Honeysuckle Syrup Recipe
- 1 cup of honeysuckle flowers – fresh, reduce by at least half if using dried flowers
- 1 cup of sugar
- 2 cups of water
- Place the honeysuckle flower and the water in a small pot.
- Bring the mixture to a boil. Turn the heat back down to simmer as soon as you reach the boiling point.
- Simmer the honeysuckle mixture until the water in the pot has been reduced by about 50 percent.
- Straining the honeysuckle flowers away from the liquid.
- Mix the flower water and sugar together while it is still hot. Keeper stirring until the sugar has dissolved entirely – you can put the pot back on the stove on low heat to meld the sugar in better if necessary.

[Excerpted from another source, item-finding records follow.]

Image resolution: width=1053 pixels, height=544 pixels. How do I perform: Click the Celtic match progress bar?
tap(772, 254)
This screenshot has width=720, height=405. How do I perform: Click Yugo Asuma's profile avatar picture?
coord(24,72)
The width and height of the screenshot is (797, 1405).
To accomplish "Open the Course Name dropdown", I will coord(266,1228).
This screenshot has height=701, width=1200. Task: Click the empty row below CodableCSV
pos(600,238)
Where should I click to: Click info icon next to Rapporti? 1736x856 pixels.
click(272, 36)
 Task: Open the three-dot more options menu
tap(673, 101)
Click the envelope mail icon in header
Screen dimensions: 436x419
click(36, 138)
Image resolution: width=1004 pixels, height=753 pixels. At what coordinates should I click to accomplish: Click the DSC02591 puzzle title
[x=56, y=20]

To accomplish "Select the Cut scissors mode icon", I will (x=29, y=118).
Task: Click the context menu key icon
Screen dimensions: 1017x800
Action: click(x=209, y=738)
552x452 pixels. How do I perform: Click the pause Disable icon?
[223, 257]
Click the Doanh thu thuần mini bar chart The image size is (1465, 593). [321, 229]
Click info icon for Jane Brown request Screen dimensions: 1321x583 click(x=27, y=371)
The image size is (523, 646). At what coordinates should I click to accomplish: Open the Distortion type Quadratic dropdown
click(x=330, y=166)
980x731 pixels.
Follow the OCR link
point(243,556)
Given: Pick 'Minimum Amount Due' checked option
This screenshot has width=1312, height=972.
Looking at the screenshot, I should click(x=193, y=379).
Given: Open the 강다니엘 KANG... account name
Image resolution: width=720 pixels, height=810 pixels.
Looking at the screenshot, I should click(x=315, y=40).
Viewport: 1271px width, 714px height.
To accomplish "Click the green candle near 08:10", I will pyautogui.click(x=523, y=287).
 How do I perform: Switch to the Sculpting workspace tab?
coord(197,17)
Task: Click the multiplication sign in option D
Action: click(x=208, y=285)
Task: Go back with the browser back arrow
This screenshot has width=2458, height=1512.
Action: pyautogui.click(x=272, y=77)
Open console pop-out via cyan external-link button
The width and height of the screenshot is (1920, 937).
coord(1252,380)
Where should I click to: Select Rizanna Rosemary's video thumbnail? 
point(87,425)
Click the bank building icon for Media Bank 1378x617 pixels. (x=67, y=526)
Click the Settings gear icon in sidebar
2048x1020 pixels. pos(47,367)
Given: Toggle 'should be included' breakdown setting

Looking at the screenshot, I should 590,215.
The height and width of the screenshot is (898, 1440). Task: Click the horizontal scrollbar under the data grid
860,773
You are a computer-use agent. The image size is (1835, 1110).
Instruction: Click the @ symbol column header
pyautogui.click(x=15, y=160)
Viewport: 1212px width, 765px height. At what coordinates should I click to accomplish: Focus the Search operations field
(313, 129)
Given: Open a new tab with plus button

- Pour the honeysuckle into a Mason jar or similar container with a tight fitting lid.
This recipe typically yields about one pint of honeysuckle syrup. The healing syrup should keep up to six months when refrigerated. Always check for any sign of mold before using preserved honeysuckle syrup.
Not all varieties of honeysuckle are safe to consume because some breeds contain carotenoids and glycosides that can be harmful to young children and provoke a mildly toxic response from adults. The honeysuckle shown in my photos are of the Japanese Honeysuckle variety.